God will not force you along. It must be a choice. For younger people, you might feel like it is being forced upon you—you are being driven to school or to church. But as you grow older—especially approaching college age—you are making choices daily that have an impact on your overall character development.

Notice Deuteronomy 30:19: “I call heaven and earth to record this day against you, that I have set before you life and death, blessing and cursing: therefore choose life, that both thou and thy seed may live:” God sets the choice before us and tells us to choose. We have to decide to partake of the Tree of Life. It is accessible to all of us in the Church. If you choose God’s way of life, it brings blessings into your life, into the College, into the Church—into whatever projects God sets before us.

The Moffatt Translation renders Galatians 6:4 as: “Let everyone bring his own work to the test—then he will have something to boast about on his own account, and not in comparison with his fellows.” The King James Version says, “But let every man prove his own work.” Each new school year or semester is a reset opportunity for all of us—a chance to look at what we could do better. We need daily self-evaluations. Think about your work, your productivity, your organization (or lack thereof) in your day-to-day living—your environment.

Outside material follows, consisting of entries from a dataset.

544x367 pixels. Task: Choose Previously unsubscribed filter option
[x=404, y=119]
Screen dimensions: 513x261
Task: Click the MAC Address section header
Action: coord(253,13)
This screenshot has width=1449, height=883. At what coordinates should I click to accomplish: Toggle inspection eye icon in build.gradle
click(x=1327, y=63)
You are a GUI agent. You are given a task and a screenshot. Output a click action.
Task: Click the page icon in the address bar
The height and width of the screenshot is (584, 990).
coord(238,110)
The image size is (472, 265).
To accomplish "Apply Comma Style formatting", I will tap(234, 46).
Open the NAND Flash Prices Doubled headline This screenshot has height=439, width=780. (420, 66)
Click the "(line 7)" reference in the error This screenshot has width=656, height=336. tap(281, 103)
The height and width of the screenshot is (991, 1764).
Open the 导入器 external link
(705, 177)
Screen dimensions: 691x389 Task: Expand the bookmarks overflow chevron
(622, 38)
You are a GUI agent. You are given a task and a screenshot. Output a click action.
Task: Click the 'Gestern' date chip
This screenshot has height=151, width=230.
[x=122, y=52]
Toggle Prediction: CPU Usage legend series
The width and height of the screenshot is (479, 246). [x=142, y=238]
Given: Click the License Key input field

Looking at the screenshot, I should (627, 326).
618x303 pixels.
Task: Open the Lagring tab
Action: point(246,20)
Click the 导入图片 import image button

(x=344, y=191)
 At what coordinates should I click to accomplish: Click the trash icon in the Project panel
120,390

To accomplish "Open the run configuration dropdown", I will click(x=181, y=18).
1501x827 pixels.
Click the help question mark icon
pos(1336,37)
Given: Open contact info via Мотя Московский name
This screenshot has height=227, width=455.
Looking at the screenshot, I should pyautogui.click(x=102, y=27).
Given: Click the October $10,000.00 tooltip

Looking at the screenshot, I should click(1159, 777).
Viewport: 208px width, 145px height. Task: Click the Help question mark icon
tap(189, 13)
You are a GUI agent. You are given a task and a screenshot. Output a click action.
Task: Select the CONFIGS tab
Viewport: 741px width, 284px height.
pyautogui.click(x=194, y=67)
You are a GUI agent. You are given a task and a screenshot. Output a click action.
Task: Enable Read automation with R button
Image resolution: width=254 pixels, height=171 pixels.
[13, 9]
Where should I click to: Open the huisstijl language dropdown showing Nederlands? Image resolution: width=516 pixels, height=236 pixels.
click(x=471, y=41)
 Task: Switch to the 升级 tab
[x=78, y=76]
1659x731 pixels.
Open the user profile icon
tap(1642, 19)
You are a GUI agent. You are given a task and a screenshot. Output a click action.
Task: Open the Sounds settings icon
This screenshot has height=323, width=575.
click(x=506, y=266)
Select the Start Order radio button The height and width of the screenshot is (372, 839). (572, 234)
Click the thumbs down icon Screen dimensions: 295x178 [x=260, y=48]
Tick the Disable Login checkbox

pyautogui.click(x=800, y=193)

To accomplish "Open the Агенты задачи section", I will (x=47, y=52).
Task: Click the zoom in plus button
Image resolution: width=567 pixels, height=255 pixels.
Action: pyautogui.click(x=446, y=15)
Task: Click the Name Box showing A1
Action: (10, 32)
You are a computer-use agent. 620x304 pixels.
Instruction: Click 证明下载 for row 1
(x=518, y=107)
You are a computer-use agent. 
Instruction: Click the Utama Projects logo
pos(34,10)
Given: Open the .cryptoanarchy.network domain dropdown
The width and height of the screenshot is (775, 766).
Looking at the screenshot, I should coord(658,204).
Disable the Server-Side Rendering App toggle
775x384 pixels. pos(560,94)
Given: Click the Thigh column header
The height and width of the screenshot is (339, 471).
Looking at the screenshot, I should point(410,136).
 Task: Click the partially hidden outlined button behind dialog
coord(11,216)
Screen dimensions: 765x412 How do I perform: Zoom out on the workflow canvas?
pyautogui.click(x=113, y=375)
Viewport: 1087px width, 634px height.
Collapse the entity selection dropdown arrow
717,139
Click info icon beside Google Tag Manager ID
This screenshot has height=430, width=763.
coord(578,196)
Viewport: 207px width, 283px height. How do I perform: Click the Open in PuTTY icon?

“For every man shall bear his own burden. … Be not deceived; God is not mocked: for whatsoever a man soweth, that shall he also reap” (verses 5, 7). It is easy to want some kind of Miracle-Grow that bears great fruit quickly. But God wants us to think more about the seeds we plant. Whatever you sow, you will reap. Every effect has a cause. Mr. Armstrong emphasized this heavily throughout his ministry. We must be cause-oriented. Ask yourself, What will these daily decisions produce? What will they bring forth?

Mr. Armstrong wrote in his Autobiography about his struggles—like getting up in the morning. He had days that were not as productive or moments where he made a decision that did not go the way he anticipated. But consider the work he did—the fruits—and the environment he created: It lent itself to productivity.

Your physical space may not be much, but since it is where you spend most of your time, it is important to develop an organized and productive environment. Spend your time with people motivated for success—that is positive peer pressure. But you still have to choose to seize this opportunity.

It is important for you to train your will. Create a mini-AC-campus environment at home or in your room. This applies whether you live on campus or in the field. It even matters how you make your bed in the morning!

“This know also, that in the last days perilous times shall come. For men shall be lovers of their own selves, covetous, boasters, proud, blasphemers, disobedient to parents, unthankful, unholy, without natural affection, trucebreakers, false accusers, incontinent, fierce, despisers of those that are good” (2 Timothy 3:1-3). “Incontinent” means without self-control. Satan’s world is full of this. People are addicted to these kinds of traits and human activities. Consider the young man who was so attached to material wealth and pleasure that he couldn’t give it up to follow Christ (Matthew 19:16-22).

In the December Youth ’84, Mr. Armstrong wrote, “Character, then, once the true knowledge is acquired and the right decision made, involves self-discipline. The truly educated person is a self-disciplined person” (emphasis added).

Consider the environment you live in and how you can improve it, organize it and better structure it. Choose to build good habits. Choose to be self-disciplined. Choose to be productive!